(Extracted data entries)
>>>>

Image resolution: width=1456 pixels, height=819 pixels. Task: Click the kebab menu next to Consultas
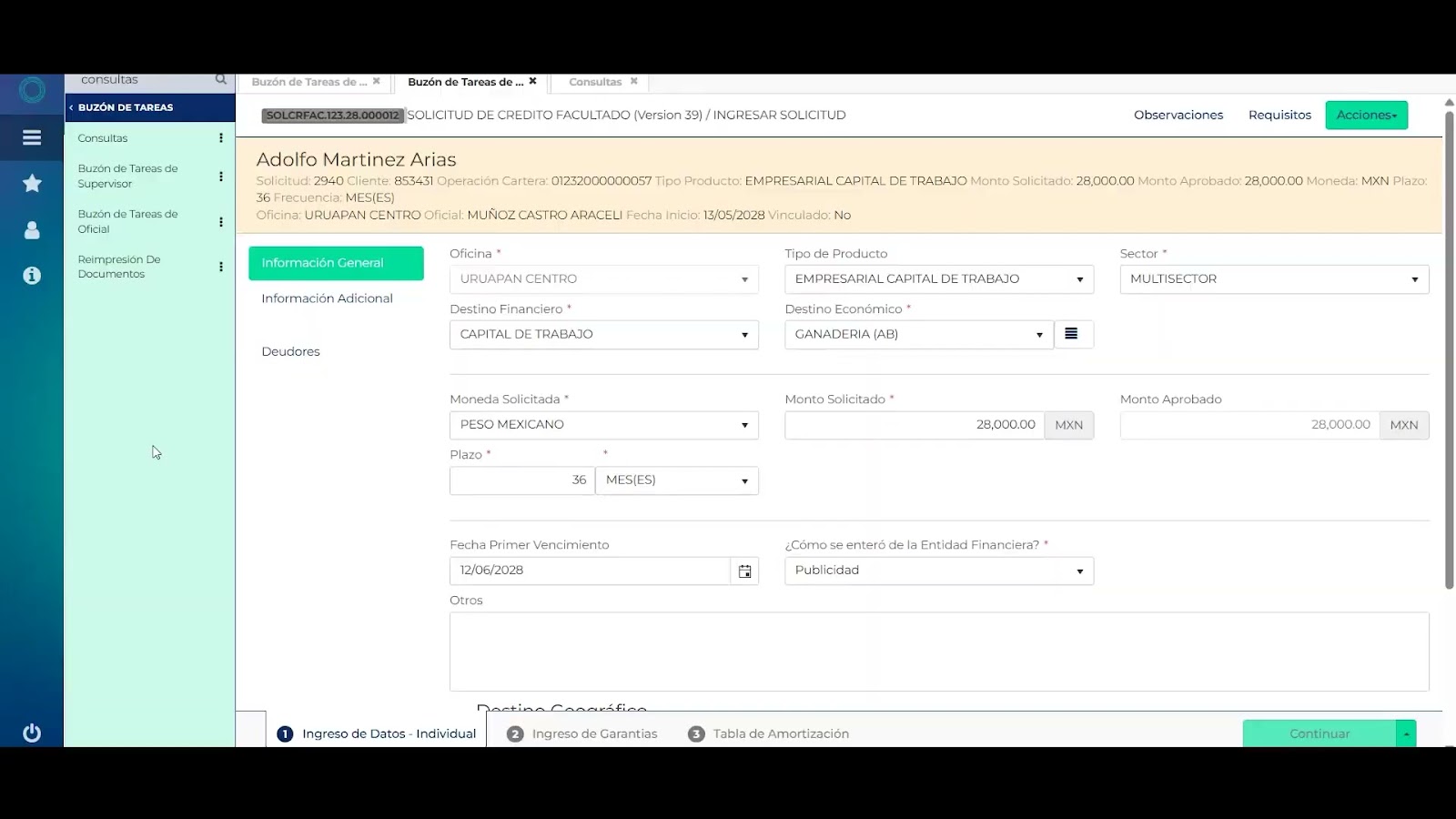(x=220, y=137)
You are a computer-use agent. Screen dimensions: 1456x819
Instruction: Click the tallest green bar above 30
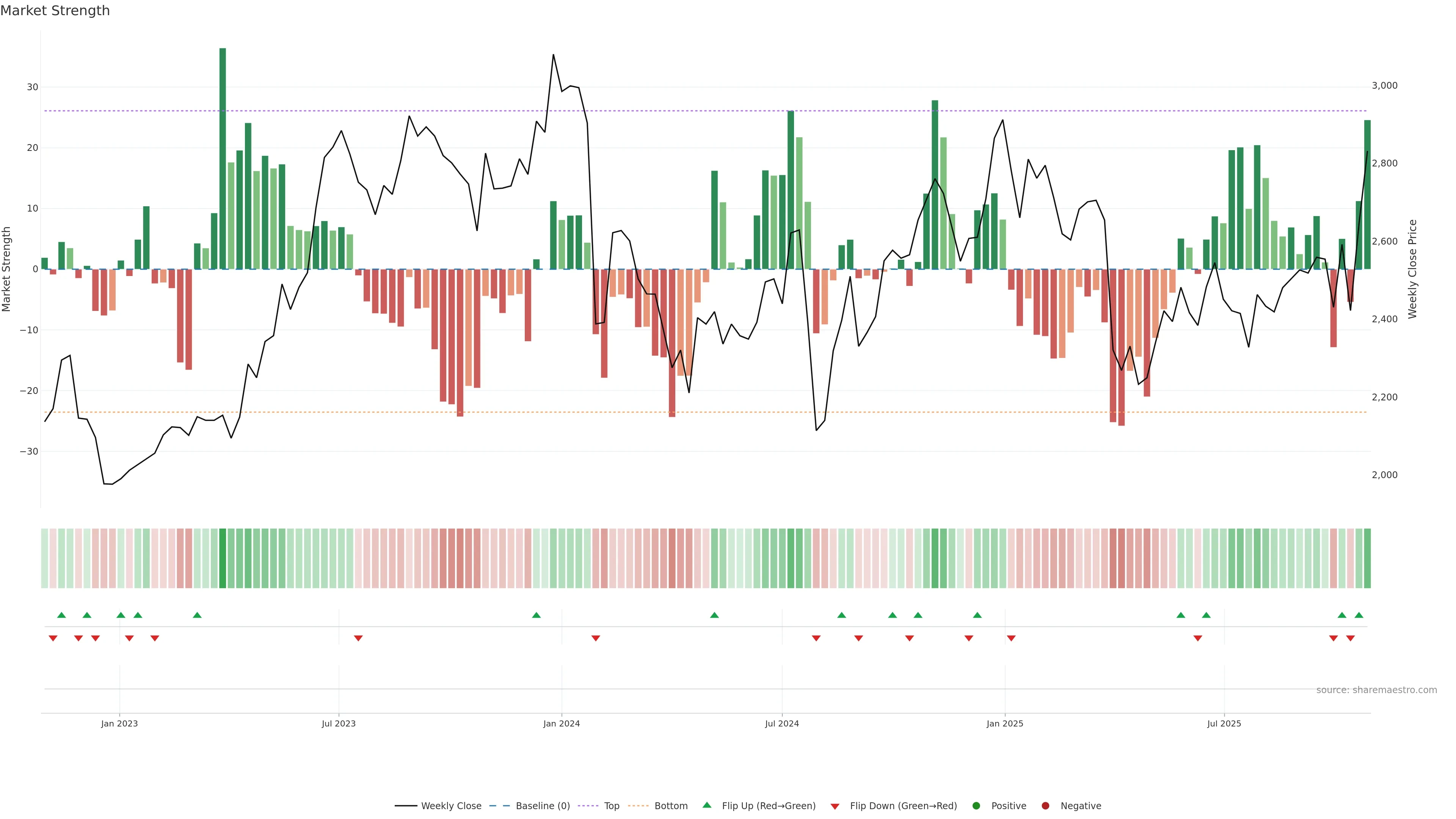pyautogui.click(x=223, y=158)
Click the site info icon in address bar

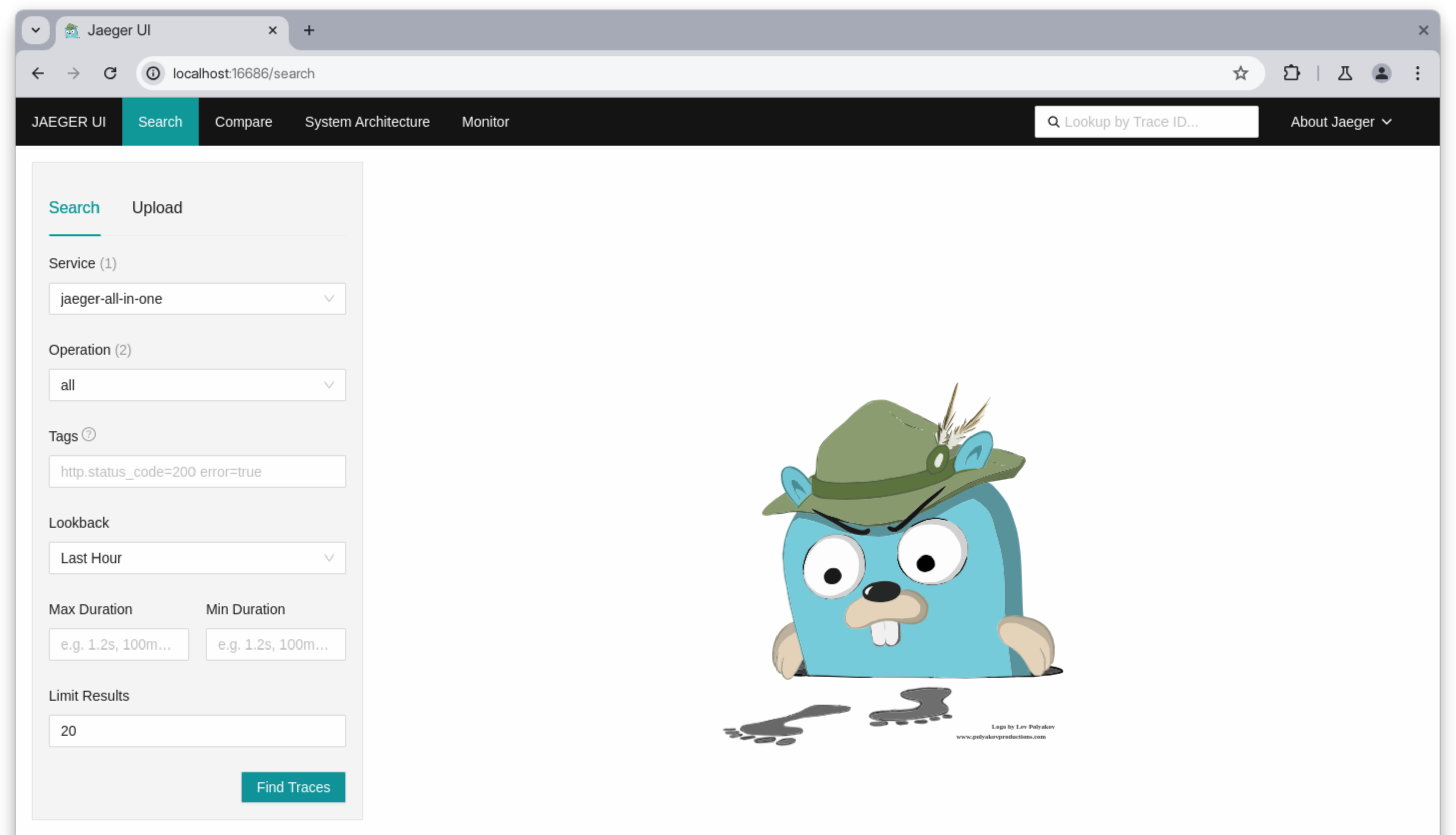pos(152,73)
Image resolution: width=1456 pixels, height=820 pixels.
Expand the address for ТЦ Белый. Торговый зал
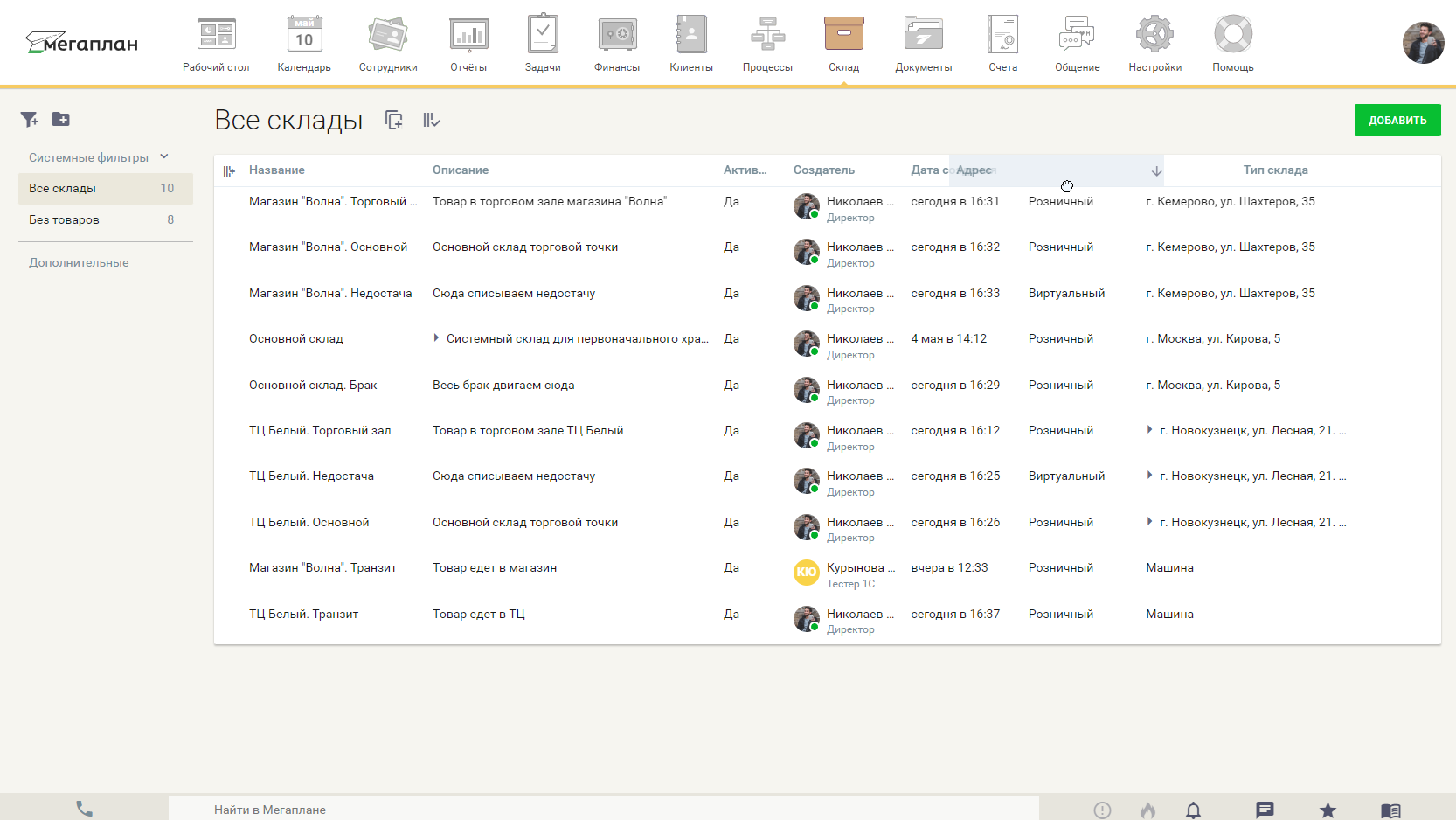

<<<<

▶ What the task asks
The answer must be an exact copy of the records, with no pictures in it.

▶ Final answer
Image resolution: width=1456 pixels, height=819 pixels. Task: Click the kebab menu next to Consultas
(x=220, y=137)
You are a computer-use agent. Screen dimensions: 1456x819
Instruction: Click the tallest green bar above 30
pyautogui.click(x=223, y=158)
Click the site info icon in address bar

pos(152,73)
Image resolution: width=1456 pixels, height=820 pixels.
Expand the address for ТЦ Белый. Торговый зал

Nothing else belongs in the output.